"Republicans introduced a new argument against Elena Kagan's nomination today, suggesting she believes in banning books," the Hill newspaper reported Sunday, covering Senator Mitch McConnell's appearance on "Meet The Press." (Link via Chris Stirewalt of the Washington Examiner, who led his "Morning Must Reads" dispatch with the Hill article.)
Three points are worth mentioning here. First, it wasn't a "new argument" that was "introduced" Sunday. The New York Sun on Friday published a scathing editorial on the point, which concluded, "Ask any construction worker on an I-beam, any farmer in a field, or grease monkey in a garage, and we'll wager that he or she could do a better job defending the First Amendment than did, for all her illustrious education and magnificent credentials, Ms. Kagan before the high bench."
Second, in her appearance before the Supreme Court, Ms. Kagan wasn't necessarily delivering her own views on the First Amendment and campaign finance law; she was representing her client, the government of the United States, which was defending a law, the Bipartisan Campaign Reform Act of 2002, that had been passed by a Republican-majority Congress and signed into law by President Bush. By this line of reasoning, Theodore Olson would be unfit for the Supreme Court, because as President Bush's solicitor general, he defended the constitutionality of BCRA, also known as McCain-Feingold.

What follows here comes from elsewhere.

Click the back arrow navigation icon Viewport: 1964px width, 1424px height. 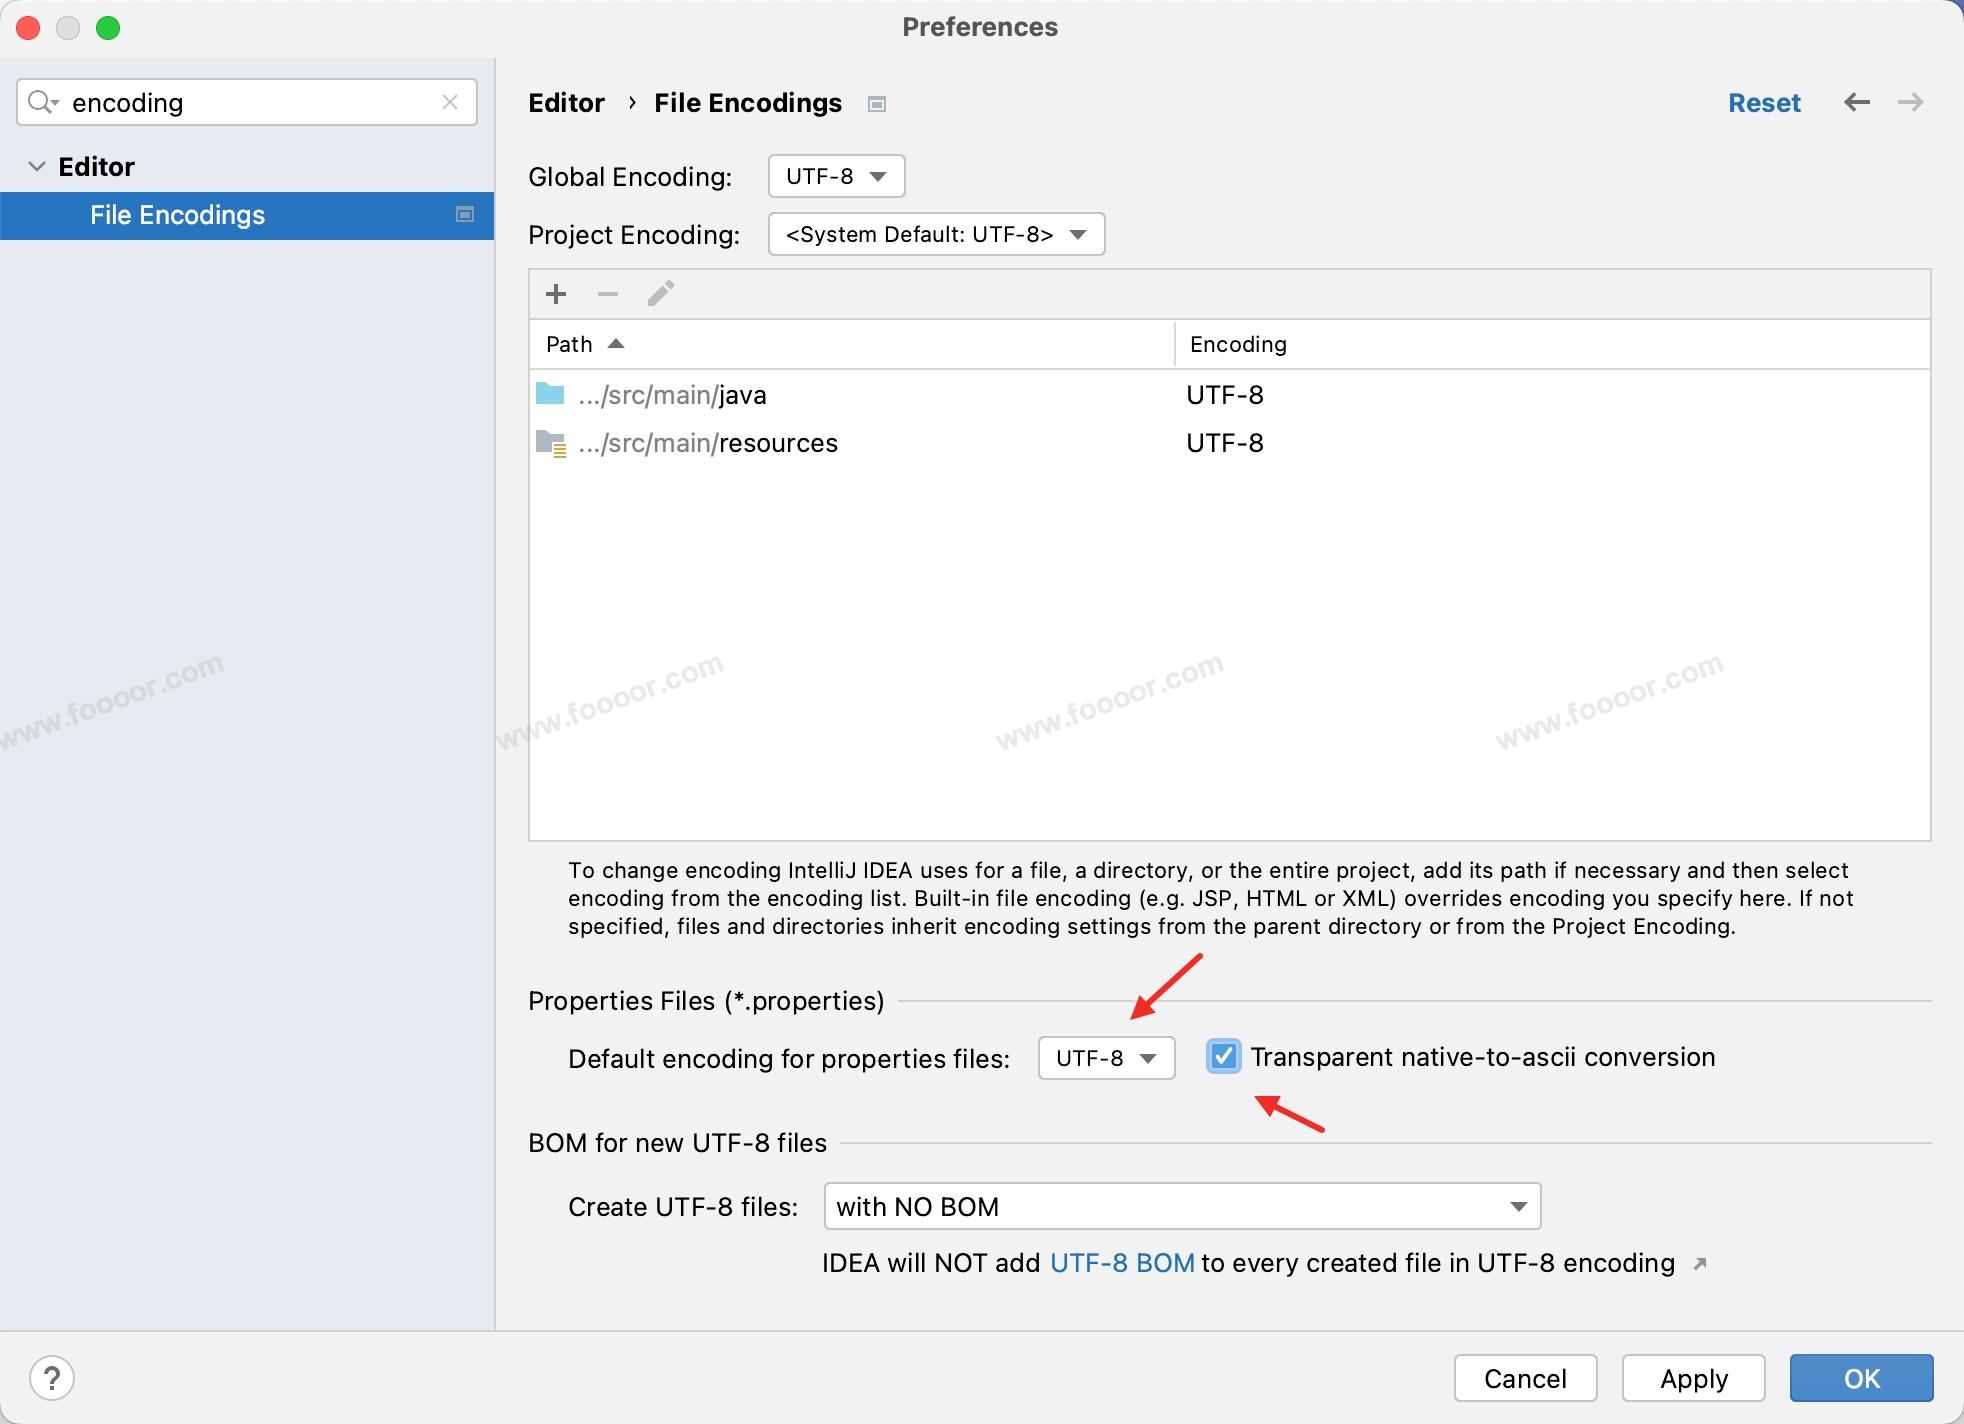click(1856, 102)
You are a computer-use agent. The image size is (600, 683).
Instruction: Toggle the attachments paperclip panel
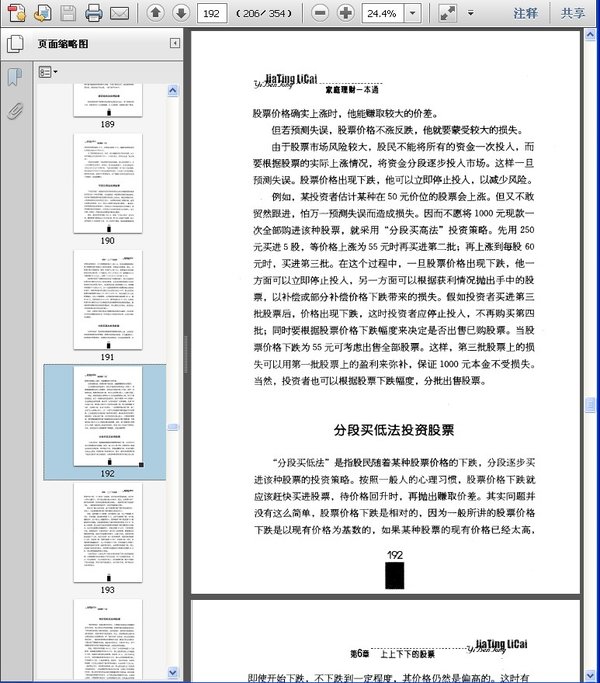click(15, 111)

Third, it's a bit much for Republicans, having watched President Bush sign BCRA into law, now to oppose putting Elana Kagan on the court because she defended its constitutionality. It's not just the Supreme Court that has a resposibility to defend the Constitution, after all; the president himself swears an oath to do that. Abandononing constitutional principles as Bush and the Republicans did on BCRA is like abandoning free market principles as they did with TARP and the seizure of Fannie Mae. Once you start heading down that road, it's hard to make principled arguments against others. I'm not here taking a view on whether Ms. Kagan is a good choice for the court or whether she should be confirmed. I've been a fierce opponent of McCain-Feingold and laws of its ilk for more than a decade now, so I agree with Senator McConnell and the Sun editorial that the line of reasoning expressed by Ms. Kagan is alarming. But the alarming thing to me is less Ms. Kagan than the underlying law, whose champions included not only Mr. Bush, who signed it into law, but Senator McCain, who was the 2008 Republican Party presidential nominee.